Friday, October 15, 2010

A closer look at JPEG performance

In my previous post, I compared JPEG to the newcomers, WebP and JPEG XR. For the most part, JPEG held its own pretty well. WebP was better in a few respects, worse in a few...overall decent. JPEG XR was utterly horrible.

But this got me thinking: how optimized was my JPEG encoder? I first used MSFT's .NET JPEG implementation, but I had to wonder just how good that implementation actually was. For example,
  1. What quantization tables does it use?
  2. Are its quantization tables computed on a per-image basis, or is it using the IJG reference tables?
  3. How are the tables being scaled, and are they being capped at 8 bits (i.e. no value larger than 256 in your quantization table) or allowed to go to 16?
  4. For the discrete cosine transform, is it using integer or floating point math?
  5. Is it using an optimized entropy encode?
Maybe our problem isn't JPEG. Maybe our problem is bad JPEG encoders.
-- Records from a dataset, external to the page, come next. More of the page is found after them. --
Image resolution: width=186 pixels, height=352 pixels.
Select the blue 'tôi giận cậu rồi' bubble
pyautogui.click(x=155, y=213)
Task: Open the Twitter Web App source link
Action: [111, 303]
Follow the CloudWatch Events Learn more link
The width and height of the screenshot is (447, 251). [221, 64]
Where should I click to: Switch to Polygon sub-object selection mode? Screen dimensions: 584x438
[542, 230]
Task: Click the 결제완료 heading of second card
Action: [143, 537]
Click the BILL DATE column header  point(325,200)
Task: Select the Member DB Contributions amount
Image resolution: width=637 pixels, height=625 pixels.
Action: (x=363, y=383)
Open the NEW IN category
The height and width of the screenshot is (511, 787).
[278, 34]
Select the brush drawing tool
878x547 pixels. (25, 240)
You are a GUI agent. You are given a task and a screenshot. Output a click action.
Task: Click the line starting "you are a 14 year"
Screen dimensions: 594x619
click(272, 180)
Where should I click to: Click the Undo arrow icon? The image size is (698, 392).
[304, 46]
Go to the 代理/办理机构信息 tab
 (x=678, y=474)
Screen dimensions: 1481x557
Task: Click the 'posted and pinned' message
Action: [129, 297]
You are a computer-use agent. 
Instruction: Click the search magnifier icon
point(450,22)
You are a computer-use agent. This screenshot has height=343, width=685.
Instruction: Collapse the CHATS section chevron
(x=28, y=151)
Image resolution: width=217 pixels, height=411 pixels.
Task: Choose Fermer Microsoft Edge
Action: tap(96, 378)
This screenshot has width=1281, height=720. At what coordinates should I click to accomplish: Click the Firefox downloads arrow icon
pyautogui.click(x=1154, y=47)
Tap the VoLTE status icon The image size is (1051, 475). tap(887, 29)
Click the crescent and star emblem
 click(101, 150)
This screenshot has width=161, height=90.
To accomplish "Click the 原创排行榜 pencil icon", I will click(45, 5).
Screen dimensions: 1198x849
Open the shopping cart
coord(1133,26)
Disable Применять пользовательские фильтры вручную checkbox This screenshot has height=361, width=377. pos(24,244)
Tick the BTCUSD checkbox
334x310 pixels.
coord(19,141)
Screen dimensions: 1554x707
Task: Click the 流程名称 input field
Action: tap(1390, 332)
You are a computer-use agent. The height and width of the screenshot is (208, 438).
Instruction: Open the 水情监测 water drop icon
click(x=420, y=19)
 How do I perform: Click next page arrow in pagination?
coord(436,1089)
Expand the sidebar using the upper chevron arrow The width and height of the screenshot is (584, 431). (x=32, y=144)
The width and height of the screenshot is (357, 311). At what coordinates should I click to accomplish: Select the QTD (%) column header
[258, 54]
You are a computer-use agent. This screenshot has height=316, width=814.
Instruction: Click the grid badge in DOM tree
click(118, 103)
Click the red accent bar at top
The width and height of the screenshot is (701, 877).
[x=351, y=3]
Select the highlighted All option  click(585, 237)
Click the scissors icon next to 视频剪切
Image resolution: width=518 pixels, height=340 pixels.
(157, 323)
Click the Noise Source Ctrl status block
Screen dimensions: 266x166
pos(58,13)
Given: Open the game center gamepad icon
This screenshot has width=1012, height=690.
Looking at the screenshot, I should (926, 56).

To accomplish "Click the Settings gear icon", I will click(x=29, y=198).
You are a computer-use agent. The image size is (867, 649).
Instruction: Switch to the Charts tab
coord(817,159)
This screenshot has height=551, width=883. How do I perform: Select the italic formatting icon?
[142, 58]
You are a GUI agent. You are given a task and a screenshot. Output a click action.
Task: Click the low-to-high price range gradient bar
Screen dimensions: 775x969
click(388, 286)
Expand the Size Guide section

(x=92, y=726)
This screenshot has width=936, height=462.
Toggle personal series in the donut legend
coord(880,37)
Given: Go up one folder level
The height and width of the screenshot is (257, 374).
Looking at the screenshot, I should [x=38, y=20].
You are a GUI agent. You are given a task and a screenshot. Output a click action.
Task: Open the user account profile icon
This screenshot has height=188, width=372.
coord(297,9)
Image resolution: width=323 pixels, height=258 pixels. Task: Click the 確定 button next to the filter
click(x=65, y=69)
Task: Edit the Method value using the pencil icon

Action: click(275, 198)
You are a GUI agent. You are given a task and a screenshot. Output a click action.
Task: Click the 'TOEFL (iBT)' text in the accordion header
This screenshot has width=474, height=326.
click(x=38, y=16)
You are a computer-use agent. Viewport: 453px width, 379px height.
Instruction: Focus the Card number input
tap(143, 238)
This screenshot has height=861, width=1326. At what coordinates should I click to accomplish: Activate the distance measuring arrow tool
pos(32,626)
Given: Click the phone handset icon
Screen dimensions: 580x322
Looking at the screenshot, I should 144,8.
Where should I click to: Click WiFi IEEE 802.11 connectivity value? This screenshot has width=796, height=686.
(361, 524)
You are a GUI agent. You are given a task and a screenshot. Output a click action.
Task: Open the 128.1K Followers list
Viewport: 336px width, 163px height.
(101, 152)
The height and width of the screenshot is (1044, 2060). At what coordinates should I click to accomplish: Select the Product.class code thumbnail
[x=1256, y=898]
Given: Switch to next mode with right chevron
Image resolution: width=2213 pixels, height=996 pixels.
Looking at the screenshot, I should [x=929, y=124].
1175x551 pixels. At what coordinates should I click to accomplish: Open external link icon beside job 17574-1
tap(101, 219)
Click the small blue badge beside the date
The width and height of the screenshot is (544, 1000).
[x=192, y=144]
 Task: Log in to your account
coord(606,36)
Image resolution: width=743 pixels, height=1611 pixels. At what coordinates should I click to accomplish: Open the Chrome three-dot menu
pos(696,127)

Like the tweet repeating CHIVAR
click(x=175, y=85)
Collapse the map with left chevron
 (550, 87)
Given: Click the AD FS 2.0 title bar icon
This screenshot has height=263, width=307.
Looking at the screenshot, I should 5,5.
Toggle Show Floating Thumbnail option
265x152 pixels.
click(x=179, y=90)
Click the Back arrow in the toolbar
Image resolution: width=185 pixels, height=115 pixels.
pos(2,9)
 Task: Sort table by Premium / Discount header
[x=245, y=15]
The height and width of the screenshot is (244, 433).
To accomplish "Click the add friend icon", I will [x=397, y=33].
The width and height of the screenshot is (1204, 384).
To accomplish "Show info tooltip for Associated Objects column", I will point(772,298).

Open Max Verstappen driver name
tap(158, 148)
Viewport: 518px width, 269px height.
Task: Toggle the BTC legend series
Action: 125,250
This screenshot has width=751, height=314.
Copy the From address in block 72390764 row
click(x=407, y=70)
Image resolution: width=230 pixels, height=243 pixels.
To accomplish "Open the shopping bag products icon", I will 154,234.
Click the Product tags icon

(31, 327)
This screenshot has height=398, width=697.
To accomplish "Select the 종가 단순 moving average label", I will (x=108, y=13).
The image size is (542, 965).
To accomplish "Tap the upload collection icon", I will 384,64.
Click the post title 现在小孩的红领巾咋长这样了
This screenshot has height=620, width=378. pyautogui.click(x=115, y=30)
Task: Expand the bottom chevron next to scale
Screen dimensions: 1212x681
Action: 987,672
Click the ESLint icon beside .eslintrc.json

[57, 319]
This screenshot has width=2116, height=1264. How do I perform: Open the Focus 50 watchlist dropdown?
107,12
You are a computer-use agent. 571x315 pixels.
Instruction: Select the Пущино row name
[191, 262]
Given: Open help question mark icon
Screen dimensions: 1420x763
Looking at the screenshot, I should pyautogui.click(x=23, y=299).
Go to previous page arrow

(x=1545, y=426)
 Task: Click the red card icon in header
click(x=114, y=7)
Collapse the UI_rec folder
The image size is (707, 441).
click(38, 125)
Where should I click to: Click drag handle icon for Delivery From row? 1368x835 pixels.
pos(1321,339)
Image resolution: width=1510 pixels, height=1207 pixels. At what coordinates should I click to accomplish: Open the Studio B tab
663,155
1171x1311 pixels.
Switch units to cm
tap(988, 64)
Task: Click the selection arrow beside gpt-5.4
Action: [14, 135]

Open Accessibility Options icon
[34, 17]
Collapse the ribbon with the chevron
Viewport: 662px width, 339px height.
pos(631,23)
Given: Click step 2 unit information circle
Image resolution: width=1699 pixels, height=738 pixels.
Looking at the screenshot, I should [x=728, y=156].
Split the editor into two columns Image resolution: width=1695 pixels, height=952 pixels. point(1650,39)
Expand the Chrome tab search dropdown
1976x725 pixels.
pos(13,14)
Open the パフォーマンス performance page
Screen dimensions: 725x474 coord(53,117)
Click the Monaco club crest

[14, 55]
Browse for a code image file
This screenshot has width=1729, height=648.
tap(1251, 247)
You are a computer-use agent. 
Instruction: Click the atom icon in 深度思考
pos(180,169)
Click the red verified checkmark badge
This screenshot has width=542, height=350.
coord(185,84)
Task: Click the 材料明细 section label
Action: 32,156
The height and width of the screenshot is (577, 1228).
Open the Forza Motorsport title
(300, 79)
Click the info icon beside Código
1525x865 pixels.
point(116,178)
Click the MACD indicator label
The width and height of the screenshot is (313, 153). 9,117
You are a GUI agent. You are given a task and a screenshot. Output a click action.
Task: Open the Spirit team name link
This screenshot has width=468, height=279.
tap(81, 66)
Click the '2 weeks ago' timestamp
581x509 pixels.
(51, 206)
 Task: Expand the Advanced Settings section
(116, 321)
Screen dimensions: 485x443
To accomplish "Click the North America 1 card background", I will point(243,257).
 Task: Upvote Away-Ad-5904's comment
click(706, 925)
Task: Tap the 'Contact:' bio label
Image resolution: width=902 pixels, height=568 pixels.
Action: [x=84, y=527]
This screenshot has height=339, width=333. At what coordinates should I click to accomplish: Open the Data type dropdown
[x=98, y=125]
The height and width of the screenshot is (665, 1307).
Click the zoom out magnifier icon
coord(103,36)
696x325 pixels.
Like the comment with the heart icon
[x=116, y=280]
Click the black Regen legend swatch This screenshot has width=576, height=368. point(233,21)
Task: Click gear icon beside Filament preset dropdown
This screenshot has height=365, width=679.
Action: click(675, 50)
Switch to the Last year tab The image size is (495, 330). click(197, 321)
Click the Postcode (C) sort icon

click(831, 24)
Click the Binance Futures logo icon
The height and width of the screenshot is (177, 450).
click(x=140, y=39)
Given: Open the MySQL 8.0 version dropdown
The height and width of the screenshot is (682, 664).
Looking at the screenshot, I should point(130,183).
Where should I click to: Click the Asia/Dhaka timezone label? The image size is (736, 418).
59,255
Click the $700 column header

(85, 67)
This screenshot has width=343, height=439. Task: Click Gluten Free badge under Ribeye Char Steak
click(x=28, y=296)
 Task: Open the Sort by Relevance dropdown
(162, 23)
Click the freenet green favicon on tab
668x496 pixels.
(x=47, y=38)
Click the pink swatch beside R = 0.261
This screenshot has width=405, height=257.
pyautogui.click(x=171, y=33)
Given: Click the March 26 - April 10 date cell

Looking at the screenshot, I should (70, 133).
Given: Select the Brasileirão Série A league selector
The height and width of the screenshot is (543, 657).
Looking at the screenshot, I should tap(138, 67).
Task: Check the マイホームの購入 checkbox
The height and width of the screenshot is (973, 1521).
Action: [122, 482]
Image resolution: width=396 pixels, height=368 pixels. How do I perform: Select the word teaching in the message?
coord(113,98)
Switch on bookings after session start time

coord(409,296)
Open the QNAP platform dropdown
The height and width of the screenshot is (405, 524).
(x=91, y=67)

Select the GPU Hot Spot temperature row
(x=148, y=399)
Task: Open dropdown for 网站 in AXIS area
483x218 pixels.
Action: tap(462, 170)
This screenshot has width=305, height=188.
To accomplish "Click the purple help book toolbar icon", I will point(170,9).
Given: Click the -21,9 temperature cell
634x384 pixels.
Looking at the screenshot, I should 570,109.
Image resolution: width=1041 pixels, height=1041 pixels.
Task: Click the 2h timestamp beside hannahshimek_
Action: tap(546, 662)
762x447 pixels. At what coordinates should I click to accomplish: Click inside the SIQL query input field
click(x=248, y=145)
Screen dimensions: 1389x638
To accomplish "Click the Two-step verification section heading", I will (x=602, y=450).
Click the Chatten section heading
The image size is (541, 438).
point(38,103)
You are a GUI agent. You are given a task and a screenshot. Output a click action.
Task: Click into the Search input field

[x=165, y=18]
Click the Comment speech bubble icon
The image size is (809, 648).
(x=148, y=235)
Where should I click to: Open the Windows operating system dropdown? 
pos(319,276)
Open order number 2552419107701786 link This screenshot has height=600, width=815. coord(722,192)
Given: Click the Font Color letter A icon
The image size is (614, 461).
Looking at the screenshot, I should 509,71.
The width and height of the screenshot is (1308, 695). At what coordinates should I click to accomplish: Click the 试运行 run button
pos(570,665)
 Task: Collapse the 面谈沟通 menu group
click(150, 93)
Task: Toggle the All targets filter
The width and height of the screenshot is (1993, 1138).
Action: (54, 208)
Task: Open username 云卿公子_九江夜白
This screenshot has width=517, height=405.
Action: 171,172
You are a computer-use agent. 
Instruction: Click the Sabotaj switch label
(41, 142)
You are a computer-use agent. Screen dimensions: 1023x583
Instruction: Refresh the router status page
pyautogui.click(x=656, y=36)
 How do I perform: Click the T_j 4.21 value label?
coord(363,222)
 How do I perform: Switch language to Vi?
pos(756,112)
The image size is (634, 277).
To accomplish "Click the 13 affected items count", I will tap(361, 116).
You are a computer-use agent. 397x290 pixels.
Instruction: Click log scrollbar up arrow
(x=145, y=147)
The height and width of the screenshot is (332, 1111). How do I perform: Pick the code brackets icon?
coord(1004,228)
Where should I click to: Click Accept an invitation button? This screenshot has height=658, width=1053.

For example, libjpeg certainly isn't terrible, but there are some flaws that are hard to overlook, such as hard-coded quantization tables. The linear scaling of the quantization matrix is equally deficient, and this was acknowledged by the maintainers of the project ("The current method for scaling the quantization tables is known not to be very good at low Q values," taken from the libjpeg README in February of 1996! How's that for old?). The library itself still defaults to non-optimal settings (probably a perfectly legitimate design decision when you weren't sure if you had an FPU...these days, it's a much safer bet that you do). In summary, there's some serious room for improvement.

So do we really need WebP? Or do we really just need to give a venerable old method some much needed love?

It is clear to me that there are various methods that can improve current JPEG performance. Using libjpeg's optimize routine, followed by a run through jpegcrush, WebP is no longer ahead. Jpegcrush itself "...abuses combinations of multiple Huffman tables and scan combinations to improve compression more than merely optimizing the Huffman tables naively," according to Dark Shikari. There are several papers about generating image specific quantization tables that minimize error for a given bitrate that look promising. So in my spare time, I'll probably investigate some of this stuff further.

Sunday, October 10, 2010

Comparison: WebP, JPEG and JPEG XR

Google recently released a new image format called WebP, which is based on the intra-frame compression from the WebM (VP8) video codec. I'd seen a few comparisons of WebP floating about, but I wasn't really happy with any of them. Google has their own analysis which I critiqued here (executive summary: bad comparison metric--PSNR--and questionable methods).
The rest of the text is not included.